Health

Smokers Need Choices, Doctors Need Tools, and the FDA Needs to Act

As a primary care physician, I go to work every day to help people lead better, healthier lives.  Some of my patients, however, are addicted to cigarettes. They understand that smoking presents an extreme hazard to their health, yet they continue to smoke.

The reality is that many attempt to quit but fail because quitting an addiction can go beyond mere willpower. Addiction changes brain pathways, so quitting often requires a more scientific approach.

My duty is to help my patients bridge this gap. Simply quitting is not a realistic solution for many of them, making it necessary to switch to a harm-reduction approach to minimize the negative effects of this habit. Unfortunately, the toolbox for such an approach is very limited and needs more alternatives and strategies to help patients reduce the harmful effects of smoking cigarettes.

The Food and Drug Administration has taken steps to re-evaluate its approach to tobacco and nicotine regulation, investigating non-combustible tobacco products like the tobacco-heating system IQOS. In an article published in the New England Journal of Medicine, the FDA indicated its understanding that while nicotine itself is not good for you, smoking-related death and disease stem from the smoke when tobacco is burned.

There is a law called the Family Smoking Prevention and Tobacco Control Act of 2009, which allows the FDA to bring new nicotine and tobacco technologies to market prior to formally designating them as safer alternatives to smoking. The FDA is currently reviewing the IQOS for this purpose through a premarket tobacco application. However, the application has been pending far longer than the law’s 180-day review period.

While we don’t yet know enough about the long-term effects of non-combustible tobacco products, we do know that smoking is by far the most dangerous way of consuming nicotine, and we also know that eliminating combustion can significantly reduce the amount of toxins that smokers inhale with each and every puff. This point was driven home by a recent public health statement from the American Cancer Society. ACS wrote that “[P]ublic misunderstanding underscores the urgent need for consumer education about the absolute and relative risks posed by different tobacco products and to reinvigorate smokers’ understanding of the importance of quitting combustible tobacco.”

The FDA also has a well-developed system for monitoring the effects of these products over time to ensure they continue to benefit public health as we continue to learn more about these new products.

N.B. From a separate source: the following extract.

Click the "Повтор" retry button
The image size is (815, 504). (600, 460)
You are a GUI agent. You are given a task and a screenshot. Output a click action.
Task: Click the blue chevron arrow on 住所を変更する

Philip Morris International has produced an alternative for the toolbox. The IQOS, a heat-not-burn tobacco system, warms the tobacco rather than burning it. It tastes like a standard cigarette, but releases 90 to 95 percent less harmful toxins than cigarette smoke, according to the company and independent studies. Though it is a relatively new technology, it may offer a much-less risky option.

As a physician, I support a careful review of data submitted to the FDA, so that doctors everywhere can best inform patients concerning their medical recommendations. Quitting will continue to be the best option, but for those who continue to smoke, products such as IQOS need to be expeditiously approved by the FDA.

Across the globe, over 5 million smokers have switched to IQOS and quit smoking cigarettes.  The sooner these products can be brought to market in the United States, the sooner they can be used to save lives here, too. This is particularly important now, given the recent proliferation of new products with flavors that appear to be an obvious attempt to attract new smokers, many of whom are youth. Such products have not faced the rigorous FDA approval process that the IQOS product is going through.  

 

Dr. Erika Bliss, M.D., is a family physician from Seattle with Equinox Primary Care.